The US Army and US Air Force (USAF) have signed an agreement to jointly develop a battlefield communications network, called Combined Joint All-Domain Command and Control (CJADC2).
The military branches agreed to a two-year development collaboration, it was announced on 1 October.
The US Department of Defense (DoD) wants all of the services to share information across a battlefield communications network, conceptually named Joint All-Domain Command and Control (JADC2), enabling faster collaboration between a wide variety of military personnel and equipment, including soldiers, tanks, artillery, submarines, ships, satellites, aircraft and missiles.
In simplified terms, the Pentagon wants to quickly overwhelm an adversary by hitting them with the full force of all the services simultaneously. The DoD also wants to shorten the time between spotting a target and striking through intra-service collaboration.
“The core challenges of the future fight are speed and scale,” says Lieutenant General Charles Flynn, US Army deputy chief of staff of the G-3/5/7, which is responsible for operations, plans and training. “The future fight will be much faster, and the joint force will have more sensors and more shooters. [It will] be more widely distributed than ever before.”
The services had each been developing proprietary systems in the hopes that their standard would prevail across the entire US military.
The new collaboration agreement means the US Army’s Project Convergence development effort will be combined with the USAF’s Advanced Battlefield Management System. The two services plan to train, exercise and conduct demonstrations with the combined system going forward.
The US Navy (USN) and US Marine Corps (USMC) have been less public about their plans to develop a JADC2 network, but have outlined their thinking through ideas such as the Distributed Maritime Operations concept and the Expeditionary Advanced Base Operations concept.
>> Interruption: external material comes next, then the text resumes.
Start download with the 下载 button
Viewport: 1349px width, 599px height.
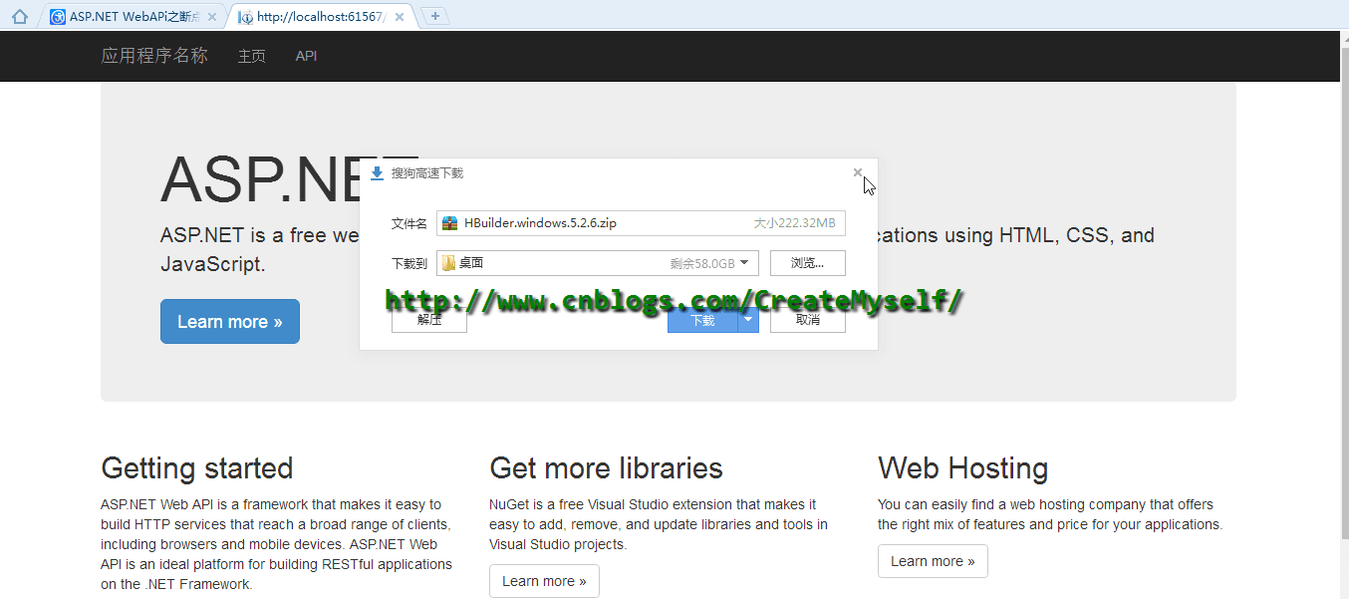(702, 320)
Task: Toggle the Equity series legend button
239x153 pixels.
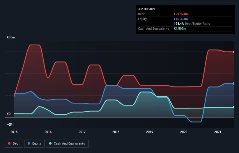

With the US Army and USAF now partnered on CJADC2, there is more pressure on the USN and USMC to join the effort.
The US Army and USAF say their top leaders met on 29 September to plan the first steps of the partnership.
“During the day-long meeting at the Pentagon, army chief of staff Gen James C McConville and air force chief of staff Gen Charles Q Brown Jr discussed how to best combine each service’s assets to achieve greater synchronisation,” say the services. “Both service chiefs agreed to establish CJADC2 at the most ‘basic levels’ by defining mutual standards for data sharing and service interfacing in an agreement that will run until the end of fiscal year 2022.”
US Army Futures Command and the USAF’s office of strategy, integration and requirements, called A-5, will lead the effort, the services say.